In recent years, western blotting [ Int. J. et al. Parasitol. 22 (5) : 627-630 (1992), Non-Patent Document 1], ELISA [ Vet. Parasitol. 20 : 43-48 (1986), Non-Patent Document 2; Int. J. et al. Parasitol. 24 (3) : 341-346 (1994), Non-Patent Document 3; Vet. Parasitol. 68: 11-26 (1997), Non-Patent Document 4], a method using a DNA probe [Parasitology 102: 357-365 (1991), Non-Patent Document 5; Vet. Parasitol. 73 : 53-63 (1997), Non-Patent Document 6] has been reported. However, in Western blotting, detection facilities are sensitive, in ELISA, specificity in differentiation from BE or difficulty in obtaining antigens, in DNA probes, autoradiography and other special facilities that use iritopes Many problems to be solved such as specificity, sensitivity, and simplicity remain.

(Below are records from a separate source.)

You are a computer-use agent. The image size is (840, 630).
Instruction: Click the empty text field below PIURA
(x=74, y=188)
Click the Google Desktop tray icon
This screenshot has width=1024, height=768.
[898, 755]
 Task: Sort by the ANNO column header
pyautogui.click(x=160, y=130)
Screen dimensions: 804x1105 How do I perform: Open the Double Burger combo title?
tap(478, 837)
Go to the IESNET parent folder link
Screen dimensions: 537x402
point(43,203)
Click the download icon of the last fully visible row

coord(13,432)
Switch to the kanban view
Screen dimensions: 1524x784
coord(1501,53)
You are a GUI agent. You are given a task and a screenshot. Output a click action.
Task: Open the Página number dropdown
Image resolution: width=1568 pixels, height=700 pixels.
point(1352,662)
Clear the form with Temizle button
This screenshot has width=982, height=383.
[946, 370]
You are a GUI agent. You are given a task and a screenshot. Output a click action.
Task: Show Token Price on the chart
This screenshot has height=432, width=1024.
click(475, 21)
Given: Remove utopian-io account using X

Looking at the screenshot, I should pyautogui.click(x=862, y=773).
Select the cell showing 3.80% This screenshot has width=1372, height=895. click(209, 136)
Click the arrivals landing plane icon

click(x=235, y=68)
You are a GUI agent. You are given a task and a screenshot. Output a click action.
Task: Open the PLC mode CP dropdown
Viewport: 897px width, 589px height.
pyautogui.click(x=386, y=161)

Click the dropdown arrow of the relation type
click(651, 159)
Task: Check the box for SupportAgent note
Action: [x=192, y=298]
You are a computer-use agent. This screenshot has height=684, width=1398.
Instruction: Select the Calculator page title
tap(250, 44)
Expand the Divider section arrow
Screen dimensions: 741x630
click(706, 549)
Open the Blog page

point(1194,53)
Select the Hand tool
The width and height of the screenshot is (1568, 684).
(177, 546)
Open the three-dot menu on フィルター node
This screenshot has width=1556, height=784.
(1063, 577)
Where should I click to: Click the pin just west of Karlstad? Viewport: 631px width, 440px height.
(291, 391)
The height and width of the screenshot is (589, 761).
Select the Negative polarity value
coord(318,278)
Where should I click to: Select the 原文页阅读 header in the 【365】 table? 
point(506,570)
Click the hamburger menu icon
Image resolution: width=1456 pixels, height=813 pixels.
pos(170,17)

From the above, it is considered that developing a technique that can stably supply a useful diagnostic antigen for BC protozoa having excellent specificity is an important issue in preventing and controlling this disease. .
Int. J. et al. Parasitol. 22 (5): 627-630 (1992) Vet. Parasitol. 20: 43-48 (1986) Int. J. et al. Parasitol. 24 (3): 341-346 (1994) Vet. Parasitol. 68: 11-26 (1997) Parasitology 102: 357-365 (1991) Vet. Parasitol. 73: 53-63 (1997)

  The distribution areas of Babesia equi and Babesia caballi overlap, and if both infections can be determined simultaneously and reliably, it is very advantageous for quarantine of horses.

  Accordingly, an object of the present invention is to provide an immunochromatography kit that can simultaneously and reliably determine Babesia equi infection and Babesia caballi infection.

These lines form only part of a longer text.